Collected data entries:
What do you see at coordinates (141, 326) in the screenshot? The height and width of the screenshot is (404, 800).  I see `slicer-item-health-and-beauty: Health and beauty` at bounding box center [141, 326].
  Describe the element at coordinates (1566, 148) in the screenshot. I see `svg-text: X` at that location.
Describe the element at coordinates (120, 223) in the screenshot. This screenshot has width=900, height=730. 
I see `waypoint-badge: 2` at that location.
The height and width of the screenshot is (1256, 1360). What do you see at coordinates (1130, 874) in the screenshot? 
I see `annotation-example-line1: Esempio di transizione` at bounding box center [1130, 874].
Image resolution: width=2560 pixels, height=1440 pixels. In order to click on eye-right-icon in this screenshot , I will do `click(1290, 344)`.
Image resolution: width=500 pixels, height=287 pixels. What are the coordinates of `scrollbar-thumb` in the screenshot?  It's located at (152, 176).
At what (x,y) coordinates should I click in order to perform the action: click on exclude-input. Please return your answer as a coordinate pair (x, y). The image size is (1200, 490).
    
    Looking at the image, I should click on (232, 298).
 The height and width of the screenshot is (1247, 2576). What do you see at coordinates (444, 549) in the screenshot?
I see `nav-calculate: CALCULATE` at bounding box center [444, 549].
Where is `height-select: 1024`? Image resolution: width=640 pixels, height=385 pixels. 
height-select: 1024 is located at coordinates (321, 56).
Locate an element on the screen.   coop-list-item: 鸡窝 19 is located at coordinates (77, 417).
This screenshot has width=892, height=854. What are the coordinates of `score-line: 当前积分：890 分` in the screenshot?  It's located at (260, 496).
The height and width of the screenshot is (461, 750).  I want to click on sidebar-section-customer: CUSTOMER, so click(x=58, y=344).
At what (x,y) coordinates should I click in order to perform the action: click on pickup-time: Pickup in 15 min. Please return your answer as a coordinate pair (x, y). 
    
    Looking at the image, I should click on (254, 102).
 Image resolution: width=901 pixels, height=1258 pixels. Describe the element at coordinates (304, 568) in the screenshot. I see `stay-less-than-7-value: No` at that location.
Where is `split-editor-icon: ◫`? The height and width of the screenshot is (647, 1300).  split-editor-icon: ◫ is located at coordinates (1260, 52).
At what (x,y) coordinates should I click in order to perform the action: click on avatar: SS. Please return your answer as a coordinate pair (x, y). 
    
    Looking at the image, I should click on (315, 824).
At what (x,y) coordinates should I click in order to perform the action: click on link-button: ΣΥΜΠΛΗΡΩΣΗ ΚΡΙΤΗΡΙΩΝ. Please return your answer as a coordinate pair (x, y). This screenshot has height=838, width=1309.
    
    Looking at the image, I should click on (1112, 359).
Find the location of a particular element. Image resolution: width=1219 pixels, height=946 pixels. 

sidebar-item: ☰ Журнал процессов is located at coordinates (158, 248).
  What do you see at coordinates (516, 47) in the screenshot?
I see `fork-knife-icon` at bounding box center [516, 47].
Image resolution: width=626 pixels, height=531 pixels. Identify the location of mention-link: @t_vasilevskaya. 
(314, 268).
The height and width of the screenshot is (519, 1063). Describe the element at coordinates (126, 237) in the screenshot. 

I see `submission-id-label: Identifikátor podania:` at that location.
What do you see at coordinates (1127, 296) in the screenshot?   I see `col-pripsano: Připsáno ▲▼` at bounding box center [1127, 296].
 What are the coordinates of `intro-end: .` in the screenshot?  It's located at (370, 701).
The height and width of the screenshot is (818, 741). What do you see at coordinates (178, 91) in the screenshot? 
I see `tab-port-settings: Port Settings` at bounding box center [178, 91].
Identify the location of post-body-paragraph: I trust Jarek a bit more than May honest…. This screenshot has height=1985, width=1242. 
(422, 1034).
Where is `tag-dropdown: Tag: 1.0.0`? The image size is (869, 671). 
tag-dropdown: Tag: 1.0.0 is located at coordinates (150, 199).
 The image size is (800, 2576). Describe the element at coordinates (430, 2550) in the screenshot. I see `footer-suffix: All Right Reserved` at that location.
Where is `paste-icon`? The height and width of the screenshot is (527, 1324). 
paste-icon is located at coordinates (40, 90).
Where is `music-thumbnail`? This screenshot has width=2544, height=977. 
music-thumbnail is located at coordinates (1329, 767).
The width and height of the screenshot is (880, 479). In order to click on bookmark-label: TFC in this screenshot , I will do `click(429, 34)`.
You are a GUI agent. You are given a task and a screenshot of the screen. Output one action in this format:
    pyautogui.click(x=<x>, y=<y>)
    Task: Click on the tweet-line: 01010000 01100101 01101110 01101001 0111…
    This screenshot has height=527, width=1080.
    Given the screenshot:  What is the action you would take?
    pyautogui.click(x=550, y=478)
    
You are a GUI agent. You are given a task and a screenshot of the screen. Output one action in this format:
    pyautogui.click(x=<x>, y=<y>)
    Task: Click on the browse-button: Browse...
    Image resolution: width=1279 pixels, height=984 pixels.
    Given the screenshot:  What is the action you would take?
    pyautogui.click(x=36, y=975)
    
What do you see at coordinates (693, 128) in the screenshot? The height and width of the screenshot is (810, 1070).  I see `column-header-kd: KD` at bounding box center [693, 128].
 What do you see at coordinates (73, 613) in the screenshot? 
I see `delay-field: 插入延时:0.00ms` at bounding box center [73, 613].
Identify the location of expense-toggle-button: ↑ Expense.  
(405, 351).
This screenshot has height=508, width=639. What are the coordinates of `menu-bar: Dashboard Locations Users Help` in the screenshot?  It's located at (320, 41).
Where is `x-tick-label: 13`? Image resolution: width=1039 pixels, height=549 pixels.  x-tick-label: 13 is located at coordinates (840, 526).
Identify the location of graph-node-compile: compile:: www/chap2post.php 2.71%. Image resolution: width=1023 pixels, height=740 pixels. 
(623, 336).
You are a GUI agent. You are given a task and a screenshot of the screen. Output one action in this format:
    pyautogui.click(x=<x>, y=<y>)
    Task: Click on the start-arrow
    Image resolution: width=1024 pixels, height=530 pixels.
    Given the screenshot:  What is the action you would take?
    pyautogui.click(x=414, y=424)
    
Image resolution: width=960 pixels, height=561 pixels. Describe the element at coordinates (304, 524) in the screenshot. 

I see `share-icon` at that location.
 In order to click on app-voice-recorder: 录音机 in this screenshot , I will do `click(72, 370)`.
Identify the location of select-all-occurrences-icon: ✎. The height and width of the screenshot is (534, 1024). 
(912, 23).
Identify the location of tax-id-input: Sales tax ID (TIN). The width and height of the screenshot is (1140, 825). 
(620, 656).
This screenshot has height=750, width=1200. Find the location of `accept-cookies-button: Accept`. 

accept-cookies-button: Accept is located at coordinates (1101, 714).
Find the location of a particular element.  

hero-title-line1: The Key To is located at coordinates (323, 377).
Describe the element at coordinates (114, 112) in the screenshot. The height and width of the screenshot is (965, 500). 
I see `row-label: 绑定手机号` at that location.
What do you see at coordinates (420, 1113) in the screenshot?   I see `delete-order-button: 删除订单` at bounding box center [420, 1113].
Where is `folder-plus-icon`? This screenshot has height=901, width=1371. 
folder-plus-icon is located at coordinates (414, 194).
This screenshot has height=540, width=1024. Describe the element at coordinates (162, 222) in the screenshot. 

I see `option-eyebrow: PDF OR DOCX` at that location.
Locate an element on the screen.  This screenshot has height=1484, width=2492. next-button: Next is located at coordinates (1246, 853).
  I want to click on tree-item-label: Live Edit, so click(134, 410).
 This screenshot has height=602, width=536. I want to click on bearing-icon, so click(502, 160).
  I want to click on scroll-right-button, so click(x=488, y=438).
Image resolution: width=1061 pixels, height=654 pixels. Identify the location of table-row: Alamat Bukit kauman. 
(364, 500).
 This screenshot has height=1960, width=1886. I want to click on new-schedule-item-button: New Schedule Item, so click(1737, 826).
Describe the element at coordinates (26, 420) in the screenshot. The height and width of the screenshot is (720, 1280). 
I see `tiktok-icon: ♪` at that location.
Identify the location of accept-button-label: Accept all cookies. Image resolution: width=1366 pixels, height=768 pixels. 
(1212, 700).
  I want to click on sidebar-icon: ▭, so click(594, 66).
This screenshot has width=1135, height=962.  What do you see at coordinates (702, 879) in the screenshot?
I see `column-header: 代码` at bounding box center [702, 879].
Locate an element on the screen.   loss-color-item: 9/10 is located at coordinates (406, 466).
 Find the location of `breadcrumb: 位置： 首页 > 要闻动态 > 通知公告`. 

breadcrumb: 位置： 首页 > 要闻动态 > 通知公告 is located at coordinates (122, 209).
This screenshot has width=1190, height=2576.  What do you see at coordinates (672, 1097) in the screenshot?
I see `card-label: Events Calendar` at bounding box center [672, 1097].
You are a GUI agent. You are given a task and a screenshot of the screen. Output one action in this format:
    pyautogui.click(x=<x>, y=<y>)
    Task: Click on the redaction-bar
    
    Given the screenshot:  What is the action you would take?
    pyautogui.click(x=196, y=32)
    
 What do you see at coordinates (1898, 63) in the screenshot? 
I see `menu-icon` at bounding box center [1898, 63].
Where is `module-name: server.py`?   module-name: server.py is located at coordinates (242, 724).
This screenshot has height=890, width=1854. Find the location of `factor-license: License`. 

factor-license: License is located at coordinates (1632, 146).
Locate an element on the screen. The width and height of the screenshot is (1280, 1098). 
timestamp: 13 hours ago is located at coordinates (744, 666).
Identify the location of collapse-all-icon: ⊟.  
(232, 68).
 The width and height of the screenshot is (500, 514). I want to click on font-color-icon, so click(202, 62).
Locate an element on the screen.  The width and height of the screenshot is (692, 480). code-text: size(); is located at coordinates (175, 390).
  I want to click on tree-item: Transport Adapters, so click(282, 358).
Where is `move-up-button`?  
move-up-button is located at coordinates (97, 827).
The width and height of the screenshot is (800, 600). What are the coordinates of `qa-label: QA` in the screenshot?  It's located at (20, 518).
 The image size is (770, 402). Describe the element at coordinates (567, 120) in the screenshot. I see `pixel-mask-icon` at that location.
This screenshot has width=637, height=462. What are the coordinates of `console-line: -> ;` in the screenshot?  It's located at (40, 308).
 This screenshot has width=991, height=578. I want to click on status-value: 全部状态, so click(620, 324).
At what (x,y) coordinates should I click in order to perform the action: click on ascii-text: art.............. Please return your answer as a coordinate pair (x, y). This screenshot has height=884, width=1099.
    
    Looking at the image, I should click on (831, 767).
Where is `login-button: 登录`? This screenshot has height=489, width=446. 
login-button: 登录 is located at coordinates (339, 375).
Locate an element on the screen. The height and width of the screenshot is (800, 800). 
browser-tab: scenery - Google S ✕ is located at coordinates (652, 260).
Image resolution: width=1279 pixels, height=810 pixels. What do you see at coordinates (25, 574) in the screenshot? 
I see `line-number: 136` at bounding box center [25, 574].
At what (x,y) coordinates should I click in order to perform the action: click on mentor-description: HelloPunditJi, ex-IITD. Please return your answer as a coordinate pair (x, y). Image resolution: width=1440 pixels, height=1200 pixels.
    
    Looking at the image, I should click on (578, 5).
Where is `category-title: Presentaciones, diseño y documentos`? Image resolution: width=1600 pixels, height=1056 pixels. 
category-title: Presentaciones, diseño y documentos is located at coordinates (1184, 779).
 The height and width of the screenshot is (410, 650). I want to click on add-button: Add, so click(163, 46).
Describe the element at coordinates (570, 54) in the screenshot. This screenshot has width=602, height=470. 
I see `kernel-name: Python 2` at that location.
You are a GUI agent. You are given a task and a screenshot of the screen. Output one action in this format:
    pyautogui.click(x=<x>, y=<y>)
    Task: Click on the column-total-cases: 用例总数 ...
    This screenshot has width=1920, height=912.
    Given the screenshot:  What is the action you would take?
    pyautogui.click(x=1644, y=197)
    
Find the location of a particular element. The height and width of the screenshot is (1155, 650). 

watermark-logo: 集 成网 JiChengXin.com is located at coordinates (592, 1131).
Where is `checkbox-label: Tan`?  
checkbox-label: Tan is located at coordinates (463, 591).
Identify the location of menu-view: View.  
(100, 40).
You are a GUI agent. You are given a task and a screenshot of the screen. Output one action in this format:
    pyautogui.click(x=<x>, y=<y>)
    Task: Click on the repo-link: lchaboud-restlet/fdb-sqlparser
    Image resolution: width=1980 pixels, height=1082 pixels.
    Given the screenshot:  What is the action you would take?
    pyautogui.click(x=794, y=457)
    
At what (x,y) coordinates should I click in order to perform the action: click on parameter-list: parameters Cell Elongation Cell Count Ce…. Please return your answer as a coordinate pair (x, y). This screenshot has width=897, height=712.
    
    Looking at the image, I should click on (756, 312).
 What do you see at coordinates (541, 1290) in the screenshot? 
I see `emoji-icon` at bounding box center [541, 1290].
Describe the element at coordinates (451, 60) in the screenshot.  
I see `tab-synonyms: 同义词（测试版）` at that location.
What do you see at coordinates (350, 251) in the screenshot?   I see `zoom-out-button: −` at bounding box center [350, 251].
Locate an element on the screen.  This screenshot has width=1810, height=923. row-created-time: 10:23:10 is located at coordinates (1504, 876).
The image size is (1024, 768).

Work item - Reproduce the data above word for word, beginning at the line that contains "Find the location of a particular element. The" and ending after the line that contains "What do you see at coordinates (350, 251)".

Response for this exercise -
Find the location of a particular element. The height and width of the screenshot is (1155, 650). 

watermark-logo: 集 成网 JiChengXin.com is located at coordinates (592, 1131).
Where is `checkbox-label: Tan`?  
checkbox-label: Tan is located at coordinates (463, 591).
Identify the location of menu-view: View.  
(100, 40).
You are a GUI agent. You are given a task and a screenshot of the screen. Output one action in this format:
    pyautogui.click(x=<x>, y=<y>)
    Task: Click on the repo-link: lchaboud-restlet/fdb-sqlparser
    Image resolution: width=1980 pixels, height=1082 pixels.
    Given the screenshot:  What is the action you would take?
    pyautogui.click(x=794, y=457)
    
At what (x,y) coordinates should I click in order to perform the action: click on parameter-list: parameters Cell Elongation Cell Count Ce…. Please return your answer as a coordinate pair (x, y). This screenshot has width=897, height=712.
    
    Looking at the image, I should click on (756, 312).
 What do you see at coordinates (541, 1290) in the screenshot? 
I see `emoji-icon` at bounding box center [541, 1290].
Describe the element at coordinates (451, 60) in the screenshot.  
I see `tab-synonyms: 同义词（测试版）` at that location.
What do you see at coordinates (350, 251) in the screenshot?   I see `zoom-out-button: −` at bounding box center [350, 251].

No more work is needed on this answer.